Sandwichman wrote:
> What Akerlof and Schiller are trying to do here -- propose a
> counter-narrative to the traditional rational actor model in economics -- is
> laudable and timely. However, it is also awkwardly executed. The rule is a
> counter narrative must be at least as parsimonious as the dominant story it
> seeks to displace (Occam's razor). A & S's "animal spirits" is a loose and
> baggy monster made even looser and baggier by the catch-all category of
> "stories". It's also a doubtful stretch to try to pin credit for their
> concoction on Keynes. Sure, he referred to animal spirits somewhere but he
> also talked about green cheese (in reference to money illusion). So what
> makes money illusion an 'animal spirit' rather than a 'green cheese'?

In Keynes, "animal spirits" seems to be a pretty important part of
what he calls the "the state of long-term expectations":

>> Even apart from the instability due to speculation, there is the instability 
>> due to the characteristic of human nature that a large proportion of our 
>> positive activities depend on spontaneous optimism rather than on a 
>> mathematical expectation, whether moral or hedonistic or economic. Most, 
>> probably, of our decisions to do something positive, the full consequences 
>> of which will be drawn out over many days to come, can only be taken as a 
>> result of animal spirits — of a spontaneous urge to action rather than 
>> inaction, and not as the outcome of a weighted average of quantitative 
>> benefits multiplied by quantitative probabilities. Enterprise only pretends 
>> to itself to be mainly actuated by the statements in its own prospectus, 
>> however candid and sincere. Only a little more than an expedition to the 
>> South Pole, is it based on an exact calculation of benefits to come. Thus if 
>> the animal spirits are dimmed and the spontaneous optimism falters, leaving 
>> us to depend on nothing but a mathematical expectation, enterprise will fade 
>> and die; — though fears of loss may have a basis no more reasonable than 
>> hopes of profit had before.

>> It is safe to say that enterprise which depends on hopes stretching into the 
>> future benefits the community as a whole. But individual initiative will 
>> only be adequate when reasonable calculation is supplemented and supported 
>> by animal spirits, so that the thought of ultimate loss which often 
>> overtakes pioneers, as experience undoubtedly tells us and them, is put 
>> aside as a healthy man puts aside the expectation of death.<<
(http://www.marxists.org/reference/subject/economics/keynes/general-theory/ch12.htm,
section VII)

Animal spirits seems to be necessary given the important role of
(fundamental) uncertainty in life. Given the totally unpredictable and
Black Swan-laden nature of the future, there's no reason to get out of
bed. But the human drive to live -- animal spirits -- gets us out of
bed.

The problem for me is that "animal spirits" is too much of a _deus ex
machina_, brought into explain things after the fact.
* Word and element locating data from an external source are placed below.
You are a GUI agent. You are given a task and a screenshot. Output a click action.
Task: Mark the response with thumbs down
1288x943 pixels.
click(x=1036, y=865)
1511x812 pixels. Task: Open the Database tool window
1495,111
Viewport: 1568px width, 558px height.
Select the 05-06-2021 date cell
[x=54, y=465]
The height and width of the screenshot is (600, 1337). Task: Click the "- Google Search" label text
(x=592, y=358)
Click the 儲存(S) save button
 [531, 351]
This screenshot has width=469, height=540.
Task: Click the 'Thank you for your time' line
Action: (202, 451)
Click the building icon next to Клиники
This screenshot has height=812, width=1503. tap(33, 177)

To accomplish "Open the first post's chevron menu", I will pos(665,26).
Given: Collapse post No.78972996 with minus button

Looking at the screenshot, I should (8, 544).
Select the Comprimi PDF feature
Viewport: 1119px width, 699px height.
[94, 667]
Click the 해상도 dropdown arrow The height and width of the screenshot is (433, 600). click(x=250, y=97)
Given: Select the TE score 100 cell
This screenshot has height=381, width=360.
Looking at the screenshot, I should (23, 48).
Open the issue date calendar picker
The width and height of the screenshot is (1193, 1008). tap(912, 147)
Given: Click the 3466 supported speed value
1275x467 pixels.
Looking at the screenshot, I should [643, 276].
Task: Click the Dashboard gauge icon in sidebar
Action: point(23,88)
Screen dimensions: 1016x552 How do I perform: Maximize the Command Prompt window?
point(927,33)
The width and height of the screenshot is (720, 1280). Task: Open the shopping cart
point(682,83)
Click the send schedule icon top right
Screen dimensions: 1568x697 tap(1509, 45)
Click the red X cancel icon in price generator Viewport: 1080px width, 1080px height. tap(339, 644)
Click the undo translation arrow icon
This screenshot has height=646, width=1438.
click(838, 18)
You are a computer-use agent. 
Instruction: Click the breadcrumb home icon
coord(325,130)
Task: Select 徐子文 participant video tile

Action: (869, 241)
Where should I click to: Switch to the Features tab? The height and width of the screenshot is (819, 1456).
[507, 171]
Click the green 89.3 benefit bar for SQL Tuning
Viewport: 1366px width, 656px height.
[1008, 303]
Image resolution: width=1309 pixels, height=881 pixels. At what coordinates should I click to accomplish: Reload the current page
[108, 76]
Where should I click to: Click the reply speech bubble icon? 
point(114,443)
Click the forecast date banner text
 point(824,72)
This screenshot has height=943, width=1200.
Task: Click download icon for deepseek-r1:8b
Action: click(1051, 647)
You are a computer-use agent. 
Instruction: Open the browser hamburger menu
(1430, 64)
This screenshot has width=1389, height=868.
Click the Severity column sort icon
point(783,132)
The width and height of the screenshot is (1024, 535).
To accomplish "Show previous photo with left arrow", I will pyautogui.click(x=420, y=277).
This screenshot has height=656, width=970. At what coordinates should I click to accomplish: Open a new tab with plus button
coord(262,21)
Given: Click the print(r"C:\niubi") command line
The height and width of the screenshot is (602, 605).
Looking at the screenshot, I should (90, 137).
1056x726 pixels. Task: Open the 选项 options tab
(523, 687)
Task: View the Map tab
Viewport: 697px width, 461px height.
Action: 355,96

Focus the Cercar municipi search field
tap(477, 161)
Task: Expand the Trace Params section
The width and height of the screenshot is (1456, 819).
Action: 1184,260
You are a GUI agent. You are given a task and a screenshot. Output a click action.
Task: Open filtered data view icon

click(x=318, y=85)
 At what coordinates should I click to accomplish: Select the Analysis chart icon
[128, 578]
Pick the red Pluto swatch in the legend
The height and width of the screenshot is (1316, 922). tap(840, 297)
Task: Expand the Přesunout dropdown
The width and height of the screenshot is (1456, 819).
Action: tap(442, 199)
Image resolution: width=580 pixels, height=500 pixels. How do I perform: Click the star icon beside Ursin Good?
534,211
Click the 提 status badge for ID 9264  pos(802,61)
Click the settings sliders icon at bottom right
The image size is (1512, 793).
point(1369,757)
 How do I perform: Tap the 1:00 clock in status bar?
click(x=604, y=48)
Alternatively,
it's used to justify "pro-business" policies (which may actually hurt
business in the end): if the government raises taxes on the rich,
stops the introduction of salmonella into public school lunches, or
whatever it threatens to hurt "animal spirits" (business confidence).

While such totally subjective forces do play a role in history (what
would Lenin have done without his animal spirits?), what's more
important are the objective circumstances that allow animal spirits to
play that role and that limit their impact, along with the objective
factors that shove animal spirits in one direction or another.
-- 
Jim Devine / "Segui il tuo corso, e lascia dir le genti." (Go your own
way and let people talk.) -- Karl, paraphrasing Dante.